For every entry, output the exact wording.
────
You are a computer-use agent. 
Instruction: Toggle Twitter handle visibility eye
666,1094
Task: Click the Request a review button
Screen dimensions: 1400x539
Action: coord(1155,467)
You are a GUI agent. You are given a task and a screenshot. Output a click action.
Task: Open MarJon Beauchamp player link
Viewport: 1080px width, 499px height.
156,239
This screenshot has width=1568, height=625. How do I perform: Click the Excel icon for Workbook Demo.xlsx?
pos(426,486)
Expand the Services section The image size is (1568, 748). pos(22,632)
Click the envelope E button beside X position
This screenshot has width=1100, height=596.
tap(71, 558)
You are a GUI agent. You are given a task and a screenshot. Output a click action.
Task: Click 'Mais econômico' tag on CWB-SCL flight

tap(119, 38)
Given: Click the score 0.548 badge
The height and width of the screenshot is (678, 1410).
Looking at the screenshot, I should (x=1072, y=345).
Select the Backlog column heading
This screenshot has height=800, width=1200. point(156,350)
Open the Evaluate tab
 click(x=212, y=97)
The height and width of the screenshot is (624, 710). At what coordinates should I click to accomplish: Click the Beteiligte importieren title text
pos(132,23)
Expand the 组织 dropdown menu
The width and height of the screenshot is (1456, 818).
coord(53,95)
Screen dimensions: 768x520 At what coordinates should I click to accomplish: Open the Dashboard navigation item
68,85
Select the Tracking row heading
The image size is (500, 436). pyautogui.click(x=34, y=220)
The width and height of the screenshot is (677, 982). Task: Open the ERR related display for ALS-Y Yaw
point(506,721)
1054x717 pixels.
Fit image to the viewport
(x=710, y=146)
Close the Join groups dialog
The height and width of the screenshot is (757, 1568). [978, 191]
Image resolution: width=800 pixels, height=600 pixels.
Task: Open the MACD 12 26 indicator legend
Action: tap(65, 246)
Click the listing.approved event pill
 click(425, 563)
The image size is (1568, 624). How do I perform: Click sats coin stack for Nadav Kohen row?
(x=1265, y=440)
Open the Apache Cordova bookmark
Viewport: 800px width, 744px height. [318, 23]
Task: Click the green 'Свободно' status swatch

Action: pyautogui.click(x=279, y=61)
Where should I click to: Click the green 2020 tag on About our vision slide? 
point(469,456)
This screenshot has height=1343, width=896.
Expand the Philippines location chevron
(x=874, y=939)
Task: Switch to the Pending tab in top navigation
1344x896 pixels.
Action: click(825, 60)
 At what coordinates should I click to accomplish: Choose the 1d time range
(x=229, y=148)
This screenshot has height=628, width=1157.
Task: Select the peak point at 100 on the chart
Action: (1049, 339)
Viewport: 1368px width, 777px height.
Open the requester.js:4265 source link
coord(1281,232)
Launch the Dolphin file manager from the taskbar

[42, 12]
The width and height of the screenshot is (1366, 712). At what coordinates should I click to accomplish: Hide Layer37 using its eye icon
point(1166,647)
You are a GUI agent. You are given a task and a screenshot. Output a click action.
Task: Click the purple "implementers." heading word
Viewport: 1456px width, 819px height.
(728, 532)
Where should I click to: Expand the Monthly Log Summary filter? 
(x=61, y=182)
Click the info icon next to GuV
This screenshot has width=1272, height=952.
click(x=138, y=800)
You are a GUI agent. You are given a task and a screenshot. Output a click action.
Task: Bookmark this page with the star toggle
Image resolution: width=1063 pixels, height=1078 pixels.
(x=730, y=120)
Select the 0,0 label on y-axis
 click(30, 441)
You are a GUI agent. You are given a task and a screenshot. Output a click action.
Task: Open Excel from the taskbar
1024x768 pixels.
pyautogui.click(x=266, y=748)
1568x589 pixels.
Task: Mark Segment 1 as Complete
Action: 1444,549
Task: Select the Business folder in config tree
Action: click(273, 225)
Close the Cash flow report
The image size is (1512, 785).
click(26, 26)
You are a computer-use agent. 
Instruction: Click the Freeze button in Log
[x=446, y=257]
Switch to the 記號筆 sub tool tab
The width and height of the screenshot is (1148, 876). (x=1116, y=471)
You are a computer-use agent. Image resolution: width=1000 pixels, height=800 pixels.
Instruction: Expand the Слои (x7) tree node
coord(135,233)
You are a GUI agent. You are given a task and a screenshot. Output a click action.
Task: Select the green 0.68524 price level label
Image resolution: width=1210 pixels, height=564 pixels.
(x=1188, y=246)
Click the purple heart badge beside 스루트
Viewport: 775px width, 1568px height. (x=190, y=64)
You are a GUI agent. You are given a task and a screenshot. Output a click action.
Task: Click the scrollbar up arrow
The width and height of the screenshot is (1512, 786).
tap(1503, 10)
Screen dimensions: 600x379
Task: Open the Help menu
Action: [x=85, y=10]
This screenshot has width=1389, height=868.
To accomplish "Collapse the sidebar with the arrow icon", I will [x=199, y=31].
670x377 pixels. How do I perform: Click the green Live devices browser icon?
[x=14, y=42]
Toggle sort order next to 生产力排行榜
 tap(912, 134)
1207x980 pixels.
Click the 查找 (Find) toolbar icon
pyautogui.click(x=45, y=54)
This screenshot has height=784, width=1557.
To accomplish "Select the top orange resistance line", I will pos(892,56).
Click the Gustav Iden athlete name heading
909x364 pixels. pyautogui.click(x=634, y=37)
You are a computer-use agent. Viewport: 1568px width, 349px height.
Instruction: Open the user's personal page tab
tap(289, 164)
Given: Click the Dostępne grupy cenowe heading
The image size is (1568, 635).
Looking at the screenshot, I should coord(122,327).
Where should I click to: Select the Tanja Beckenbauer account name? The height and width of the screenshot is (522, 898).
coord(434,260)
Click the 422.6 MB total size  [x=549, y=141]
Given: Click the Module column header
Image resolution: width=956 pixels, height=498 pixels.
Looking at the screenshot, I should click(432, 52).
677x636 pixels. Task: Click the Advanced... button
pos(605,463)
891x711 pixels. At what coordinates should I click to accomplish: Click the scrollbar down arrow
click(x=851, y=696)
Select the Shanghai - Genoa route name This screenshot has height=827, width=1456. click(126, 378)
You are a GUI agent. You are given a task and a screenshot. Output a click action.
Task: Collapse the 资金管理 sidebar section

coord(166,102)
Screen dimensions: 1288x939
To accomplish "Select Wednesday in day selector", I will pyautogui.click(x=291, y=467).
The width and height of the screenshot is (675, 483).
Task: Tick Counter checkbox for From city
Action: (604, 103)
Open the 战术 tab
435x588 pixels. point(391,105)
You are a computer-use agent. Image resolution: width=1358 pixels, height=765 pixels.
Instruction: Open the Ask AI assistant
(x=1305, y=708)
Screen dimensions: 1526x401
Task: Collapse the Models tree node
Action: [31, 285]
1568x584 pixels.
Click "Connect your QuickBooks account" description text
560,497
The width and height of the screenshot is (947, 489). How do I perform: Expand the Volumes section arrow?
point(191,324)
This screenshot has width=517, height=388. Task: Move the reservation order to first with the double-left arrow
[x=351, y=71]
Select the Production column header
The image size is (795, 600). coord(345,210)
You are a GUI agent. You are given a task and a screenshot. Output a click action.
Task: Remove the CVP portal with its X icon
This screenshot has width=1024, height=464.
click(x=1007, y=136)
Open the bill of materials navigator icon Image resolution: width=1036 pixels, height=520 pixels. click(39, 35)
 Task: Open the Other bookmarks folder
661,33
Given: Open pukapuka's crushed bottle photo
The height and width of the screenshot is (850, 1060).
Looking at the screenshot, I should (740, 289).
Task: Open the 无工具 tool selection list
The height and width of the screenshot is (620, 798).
────
Solution to the problem:
You are a computer-use agent. 
Instruction: Toggle Twitter handle visibility eye
666,1094
Task: Click the Request a review button
Screen dimensions: 1400x539
Action: coord(1155,467)
You are a GUI agent. You are given a task and a screenshot. Output a click action.
Task: Open MarJon Beauchamp player link
Viewport: 1080px width, 499px height.
156,239
This screenshot has width=1568, height=625. How do I perform: Click the Excel icon for Workbook Demo.xlsx?
pos(426,486)
Expand the Services section The image size is (1568, 748). pos(22,632)
Click the envelope E button beside X position
This screenshot has width=1100, height=596.
tap(71, 558)
You are a GUI agent. You are given a task and a screenshot. Output a click action.
Task: Click 'Mais econômico' tag on CWB-SCL flight

tap(119, 38)
Given: Click the score 0.548 badge
The height and width of the screenshot is (678, 1410).
Looking at the screenshot, I should (x=1072, y=345).
Select the Backlog column heading
This screenshot has height=800, width=1200. point(156,350)
Open the Evaluate tab
 click(x=212, y=97)
The height and width of the screenshot is (624, 710). At what coordinates should I click to accomplish: Click the Beteiligte importieren title text
pos(132,23)
Expand the 组织 dropdown menu
The width and height of the screenshot is (1456, 818).
coord(53,95)
Screen dimensions: 768x520 At what coordinates should I click to accomplish: Open the Dashboard navigation item
68,85
Select the Tracking row heading
The image size is (500, 436). pyautogui.click(x=34, y=220)
The width and height of the screenshot is (677, 982). Task: Open the ERR related display for ALS-Y Yaw
point(506,721)
1054x717 pixels.
Fit image to the viewport
(x=710, y=146)
Close the Join groups dialog
The height and width of the screenshot is (757, 1568). [978, 191]
Image resolution: width=800 pixels, height=600 pixels.
Task: Open the MACD 12 26 indicator legend
Action: tap(65, 246)
Click the listing.approved event pill
 click(425, 563)
The image size is (1568, 624). How do I perform: Click sats coin stack for Nadav Kohen row?
(x=1265, y=440)
Open the Apache Cordova bookmark
Viewport: 800px width, 744px height. [318, 23]
Task: Click the green 'Свободно' status swatch

Action: pyautogui.click(x=279, y=61)
Where should I click to: Click the green 2020 tag on About our vision slide? 
point(469,456)
This screenshot has height=1343, width=896.
Expand the Philippines location chevron
(x=874, y=939)
Task: Switch to the Pending tab in top navigation
1344x896 pixels.
Action: click(825, 60)
 At what coordinates should I click to accomplish: Choose the 1d time range
(x=229, y=148)
This screenshot has height=628, width=1157.
Task: Select the peak point at 100 on the chart
Action: (1049, 339)
Viewport: 1368px width, 777px height.
Open the requester.js:4265 source link
coord(1281,232)
Launch the Dolphin file manager from the taskbar

[42, 12]
The width and height of the screenshot is (1366, 712). At what coordinates should I click to accomplish: Hide Layer37 using its eye icon
point(1166,647)
You are a GUI agent. You are given a task and a screenshot. Output a click action.
Task: Click the purple "implementers." heading word
Viewport: 1456px width, 819px height.
(728, 532)
Where should I click to: Expand the Monthly Log Summary filter? 
(x=61, y=182)
Click the info icon next to GuV
This screenshot has width=1272, height=952.
click(x=138, y=800)
You are a GUI agent. You are given a task and a screenshot. Output a click action.
Task: Bookmark this page with the star toggle
Image resolution: width=1063 pixels, height=1078 pixels.
(x=730, y=120)
Select the 0,0 label on y-axis
 click(30, 441)
You are a GUI agent. You are given a task and a screenshot. Output a click action.
Task: Open Excel from the taskbar
1024x768 pixels.
pyautogui.click(x=266, y=748)
1568x589 pixels.
Task: Mark Segment 1 as Complete
Action: 1444,549
Task: Select the Business folder in config tree
Action: click(273, 225)
Close the Cash flow report
The image size is (1512, 785).
click(26, 26)
You are a computer-use agent. 
Instruction: Click the Freeze button in Log
[x=446, y=257]
Switch to the 記號筆 sub tool tab
The width and height of the screenshot is (1148, 876). (x=1116, y=471)
You are a computer-use agent. Image resolution: width=1000 pixels, height=800 pixels.
Instruction: Expand the Слои (x7) tree node
coord(135,233)
You are a GUI agent. You are given a task and a screenshot. Output a click action.
Task: Select the green 0.68524 price level label
Image resolution: width=1210 pixels, height=564 pixels.
(x=1188, y=246)
Click the purple heart badge beside 스루트
Viewport: 775px width, 1568px height. (x=190, y=64)
You are a GUI agent. You are given a task and a screenshot. Output a click action.
Task: Click the scrollbar up arrow
The width and height of the screenshot is (1512, 786).
tap(1503, 10)
Screen dimensions: 600x379
Task: Open the Help menu
Action: [x=85, y=10]
This screenshot has width=1389, height=868.
To accomplish "Collapse the sidebar with the arrow icon", I will [x=199, y=31].
670x377 pixels. How do I perform: Click the green Live devices browser icon?
[x=14, y=42]
Toggle sort order next to 生产力排行榜
 tap(912, 134)
1207x980 pixels.
Click the 查找 (Find) toolbar icon
pyautogui.click(x=45, y=54)
This screenshot has height=784, width=1557.
To accomplish "Select the top orange resistance line", I will pos(892,56).
Click the Gustav Iden athlete name heading
909x364 pixels. pyautogui.click(x=634, y=37)
You are a computer-use agent. Viewport: 1568px width, 349px height.
Instruction: Open the user's personal page tab
tap(289, 164)
Given: Click the Dostępne grupy cenowe heading
The image size is (1568, 635).
Looking at the screenshot, I should coord(122,327).
Where should I click to: Select the Tanja Beckenbauer account name? The height and width of the screenshot is (522, 898).
coord(434,260)
Click the 422.6 MB total size  [x=549, y=141]
Given: Click the Module column header
Image resolution: width=956 pixels, height=498 pixels.
Looking at the screenshot, I should click(432, 52).
677x636 pixels. Task: Click the Advanced... button
pos(605,463)
891x711 pixels. At what coordinates should I click to accomplish: Click the scrollbar down arrow
click(x=851, y=696)
Select the Shanghai - Genoa route name This screenshot has height=827, width=1456. click(126, 378)
You are a GUI agent. You are given a task and a screenshot. Output a click action.
Task: Collapse the 资金管理 sidebar section

coord(166,102)
Screen dimensions: 1288x939
To accomplish "Select Wednesday in day selector", I will pyautogui.click(x=291, y=467).
The width and height of the screenshot is (675, 483).
Task: Tick Counter checkbox for From city
Action: (604, 103)
Open the 战术 tab
435x588 pixels. point(391,105)
You are a computer-use agent. Image resolution: width=1358 pixels, height=765 pixels.
Instruction: Open the Ask AI assistant
(x=1305, y=708)
Screen dimensions: 1526x401
Task: Collapse the Models tree node
Action: [31, 285]
1568x584 pixels.
Click "Connect your QuickBooks account" description text
560,497
The width and height of the screenshot is (947, 489). How do I perform: Expand the Volumes section arrow?
point(191,324)
This screenshot has width=517, height=388. Task: Move the reservation order to first with the double-left arrow
[x=351, y=71]
Select the Production column header
The image size is (795, 600). coord(345,210)
You are a GUI agent. You are given a task and a screenshot. Output a click action.
Task: Remove the CVP portal with its X icon
This screenshot has width=1024, height=464.
click(x=1007, y=136)
Open the bill of materials navigator icon Image resolution: width=1036 pixels, height=520 pixels. click(39, 35)
 Task: Open the Other bookmarks folder
661,33
Given: Open pukapuka's crushed bottle photo
The height and width of the screenshot is (850, 1060).
Looking at the screenshot, I should (740, 289).
Task: Open the 无工具 tool selection list
The height and width of the screenshot is (620, 798).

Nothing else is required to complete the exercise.